Uma dose de Zaffaroni.
A essencia do tratamento diferenciado que se atribui ao inimigo consiste em que o direito lhe nega a sua condição de pessoa. Ele só é considerado sob o aspecto de ente perigoso ou daninho. Por mais que a idéia seja matizada, quando se propõe estabelecer a distinção entre cidadãos (pessoas) e inimigos (não-pessoas), faz-se referencia a seres humanos que são privados de certos direitos individuais, motivo pelo qual deixaram de ser considerados pessoas, e esta é a primeira incompatibilidade que a aceitação do hostis, no direito, apresenta com relação ao princípio do Estado de direito.Na medida em que se trata um ser humano como algo meramente perigoso e, por conseguinte, necessitado de pura contenção, dele é retirado ou negado o seu caráter de pessoa, ainda que certos direitos (por exemplo, fazer testamento, contrair matrimônio, reconhecer filhos e etc.) lhe sejam reconhecidos. Não é a quantidade de direitos de que alguém é privado que lhe anula a sua condição de pessoa, mas sim a própria razão em que essa privação de direitos se baseia, isto é, quando alguém é privado de algum direito apenas porque é considerado pura e simplesmente como ente perigoso.

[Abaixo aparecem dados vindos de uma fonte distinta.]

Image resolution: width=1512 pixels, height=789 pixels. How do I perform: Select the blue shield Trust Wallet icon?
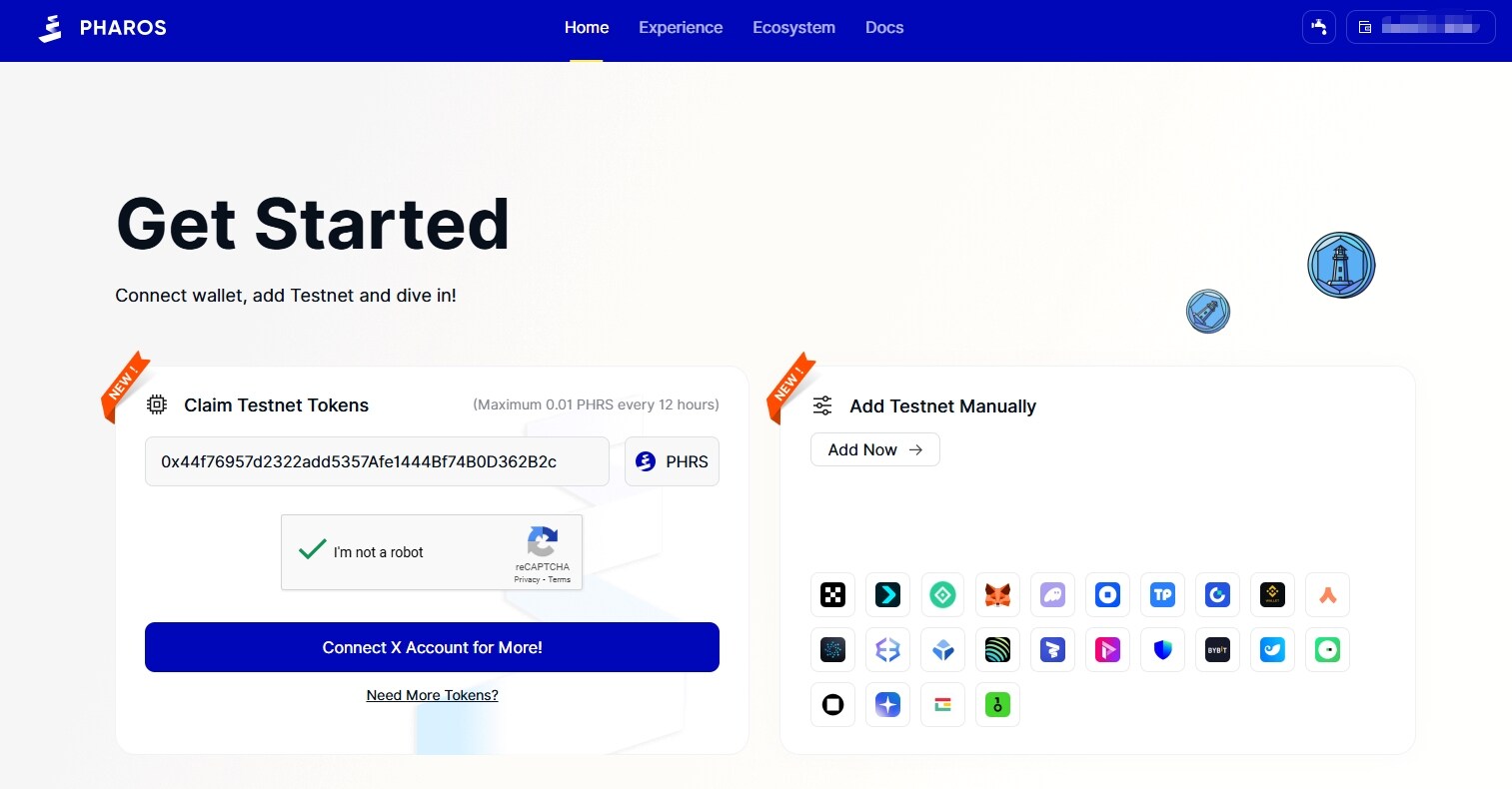point(1162,650)
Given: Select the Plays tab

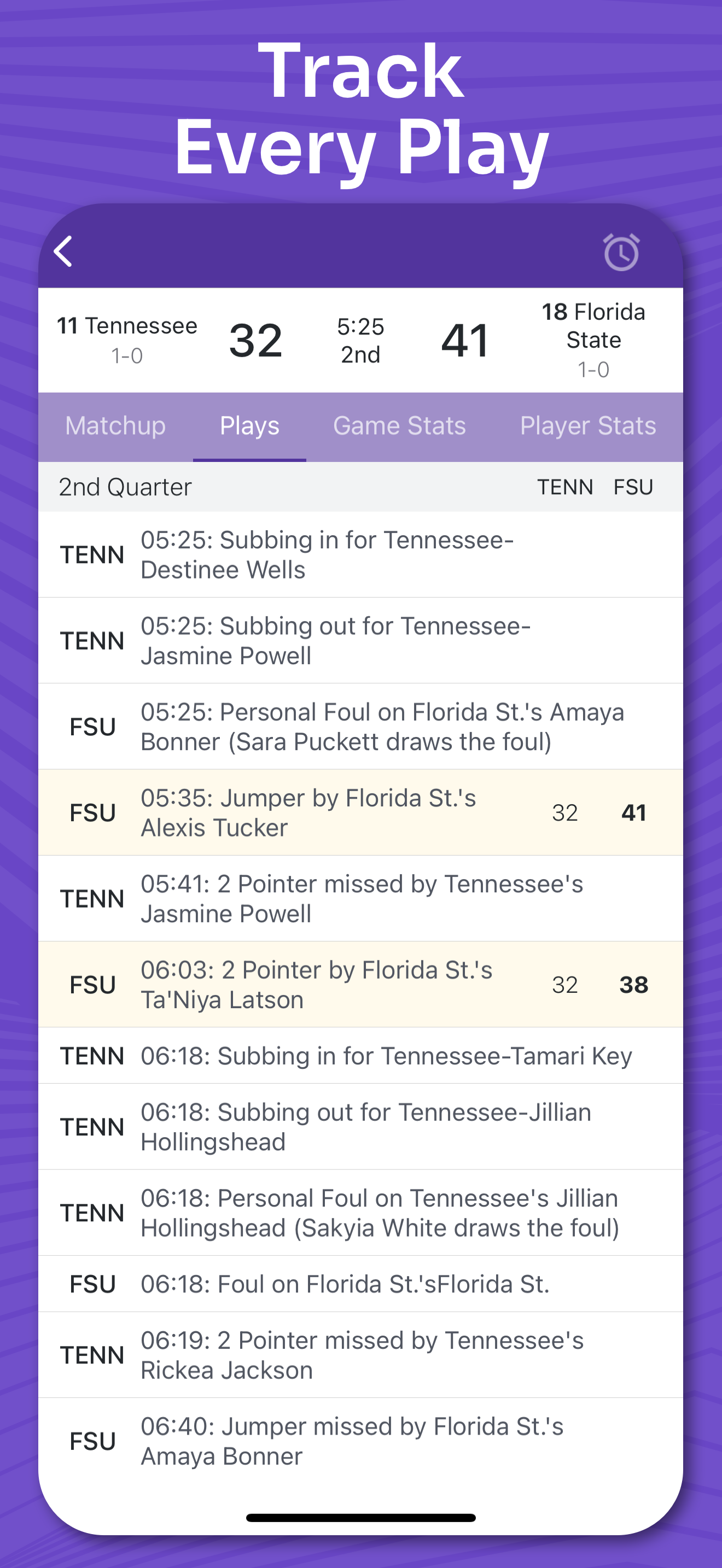Looking at the screenshot, I should (249, 426).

A rigor, quase todo direito penal do século XX, na medida em que teorizou admitindo que alguns seres humanos são perigosos e só por isso devem ser segregados ou eliminados, coisificou-os sem dizê-lo, e com isso deixou de considerá-los pessoas, ocultando esse fato com racionalizações escusas.
Certamente o Estado pode privá-lo de sua cidadania, porém isso implica que esteja autorizado a privá-lo da condição de pessoa, ou seja, de sua qualidade de portador de todos os direitos que assistem a um ser humano pelo simples fato de sê-lo. O tratamento como coisa perigosa, por mais que seja ocultado, incorre nessa privação.
Um comentário:
É bom tê-lo de volta.
O texto é bom. Só faltou acrescentar a ressalva do Nilo Batista, no Brasil, e em alguns lugares do mundo, o inimigo do estado são os "punidos e maus pagos". Ou seja, aquele que negaram seu status de pessoa, desde muito antes de adquiri-lo.
O sistema penal, em nossa região Marginal, ela só consolida o que ocorre no nascedouro. Punindo e segregando, aqueles que estão a margem. A prova disso, é o assoberbamento das prisões com pessoas com roubaram "uma bicicleta" e a escassez de pessoas que roubaram, mutilaram e venderam o BRASIL, o país aonde os "punidos e maus pagos" não tem vez. São, desde o inicio, o inimigo do Estado.